Successive governments have promised to make schools safe for children, but little has been done in reality to end sexual harassment and other abuses
Nor has this been an isolated incident. In another lurid episode, five teachers at a public school in the northeastern province of Mukdahan were charged last year with repeatedly assaulting a 14-year-old girl. To add insult to injury, the teachers recorded videos of one another while raping the girl, whose grandmother reported the abuse when she found out about it.
In that school too, administrators were accused of trying to hush up the matter.
Authority figures such as teachers are automatically held in high esteem in Thailand, where students are expected to prostrate themselves at the feet of their teachers during school ceremonies on National Teachers’ Day on Jan. 16.
As a result, often the reflexive reaction of school administrators in the face of allegations of wrongdoing is to ignore the issue even when the mental and physical well-being of students could be at stake. Saving face is deemed to be of primary importance to many Thais and owning up to misdeeds or mistakes is often seen as a sure way of losing face.
Yet this entrenched cultural reflex is hardly commendable. It serves to allow some teachers to get away with abusing their authority in Thai public schools where a climate of authoritarianism prevails, with students expected to obey their teachers without question, according to student activists and social commentators alike.
“Successive governments have promised to make schools safe for children, but little has been done in reality to end sexual harassment and other abuses,” observed Sunai Phasuk, a senior researcher at Human Rights Watch.
Increasingly, however, students are taking matters into their own hands by speaking out. As they are doing so, they are throwing down the gauntlet to teachers, schools and Thailand’s entire educational system, which they see as repressive and backward.

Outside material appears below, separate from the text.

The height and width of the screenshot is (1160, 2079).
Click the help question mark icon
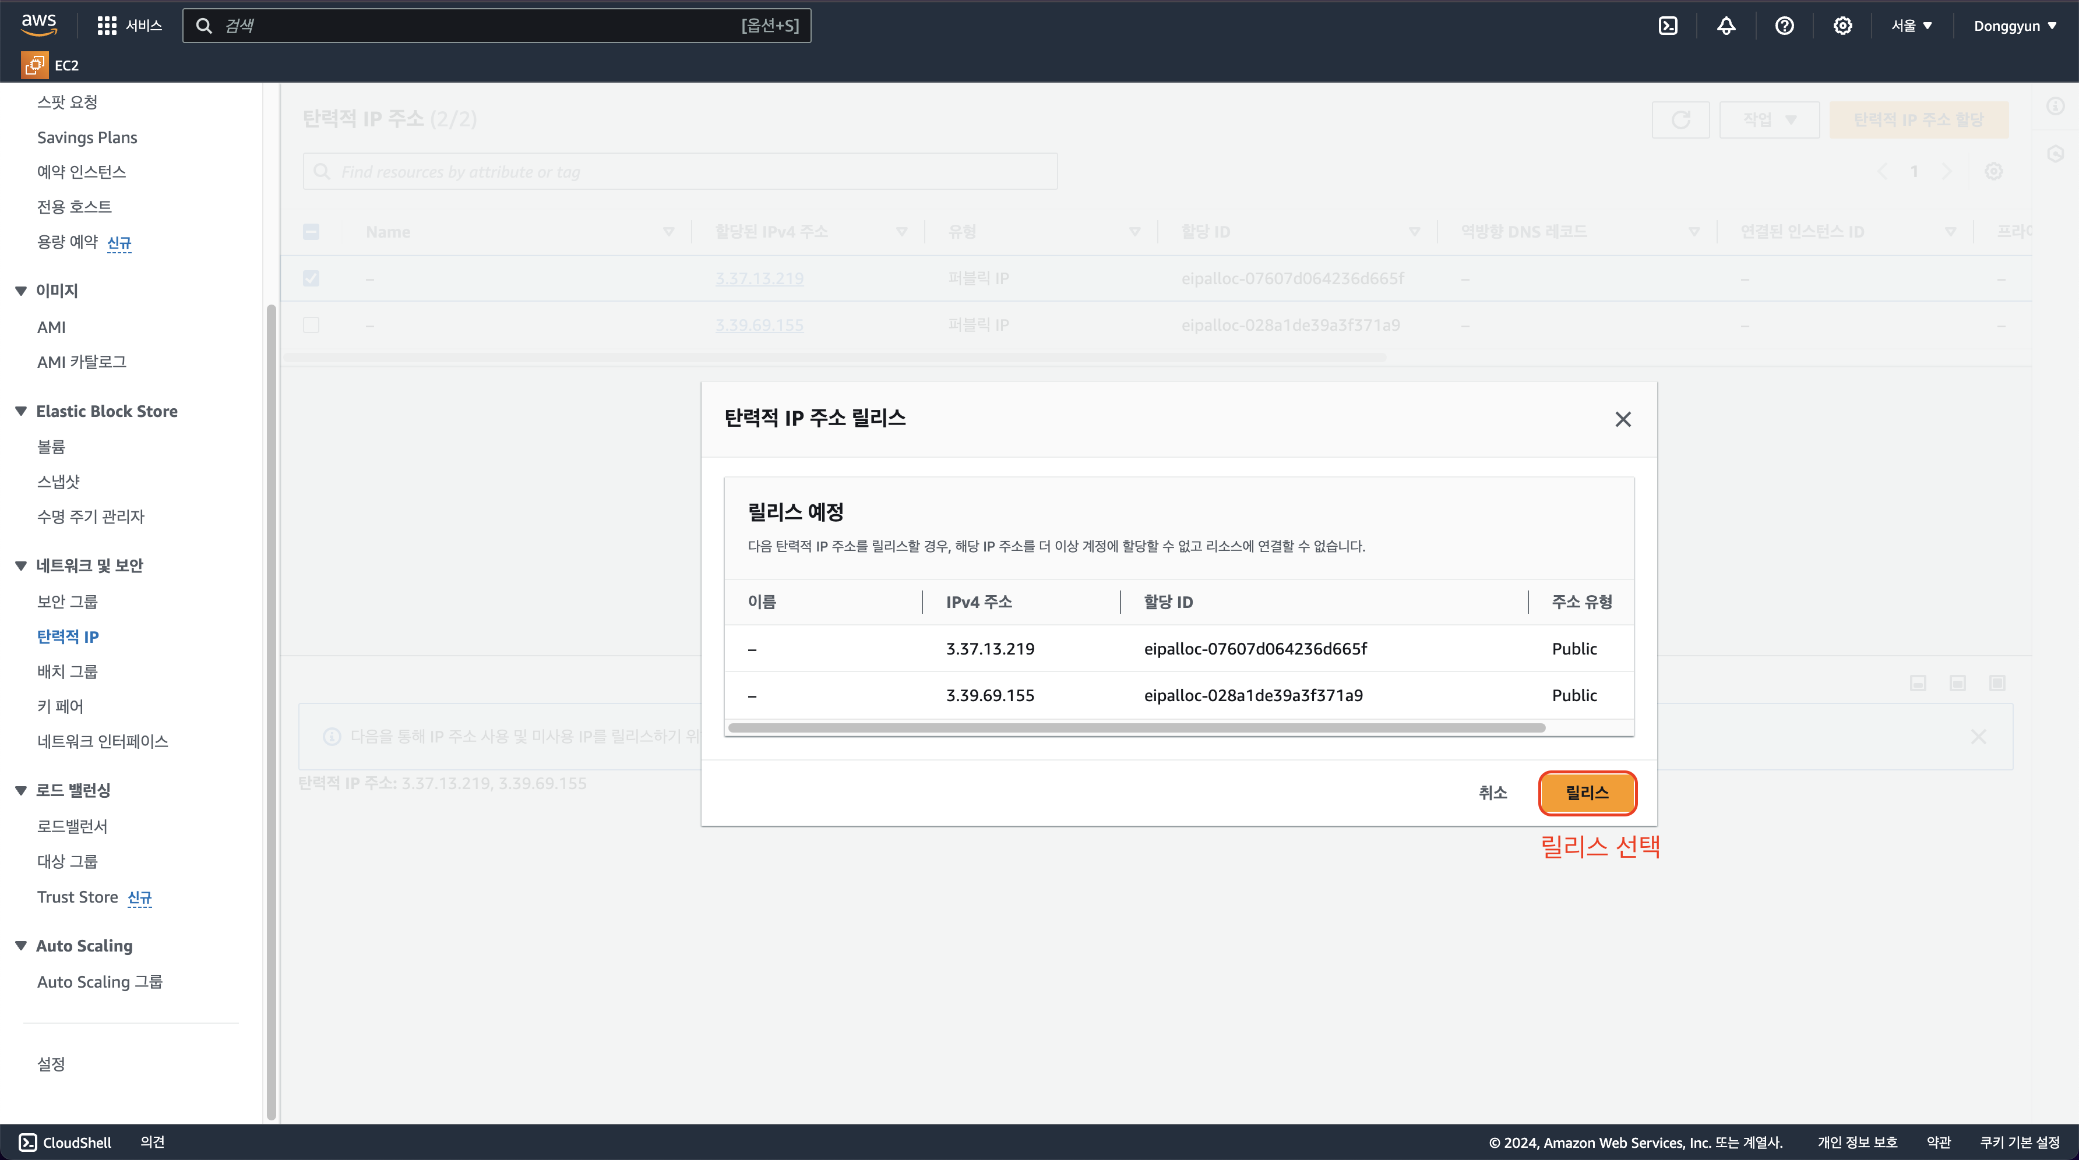coord(1784,26)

Over the past year numerous high school students, sarcastically calling themselves Bad Students, have been taking to Bangkok’s streets during youth-led rallies clamoring for sweeping educational reforms. They have been speaking out against compulsory hairstyle rules they believe stifle their individuality; against curricula they view as low on useful content and high on mindless indoctrination; and against the country’s political system, which they regard as deeply undemocratic.
Some students have also been campaigning to lift the veil of silence in schools on what they say is widespread sexual harassment and abuse. In one much-publicized act of protest, Nalinrat Tuthubthim, a 20-year-old university student, stood on a Bangkok street in a high school uniform with black duct tape over her mouth.
She was holding a sign that read: “I have been sexually abused by a teacher. School is not safe.”
The sexual harassment is just the tip of the iceberg. There are many other problems underneath it
When she was in high school, Nalinrat explained in a social media post, she was sexually abused by a teacher, who preyed on her innocence. When she reported the abuse to school administrators, they condescendingly dismissed her allegations out of hand, she said.
Thai schools “normalize an authoritarian system and a culture of sexual harassment,” the young woman stressed. “The sexual harassment is just the tip of the iceberg. There are many other problems underneath it,” she added.
Rights advocates like Sunai see it as a positive development that despite cultural norms that expect them to be silently deferential to their teachers, more and more students are speaking truth to power about what goes on at their schools.
“Children refuse to be silently submissive in the face of an education system that fails to protect them,” Sunai said.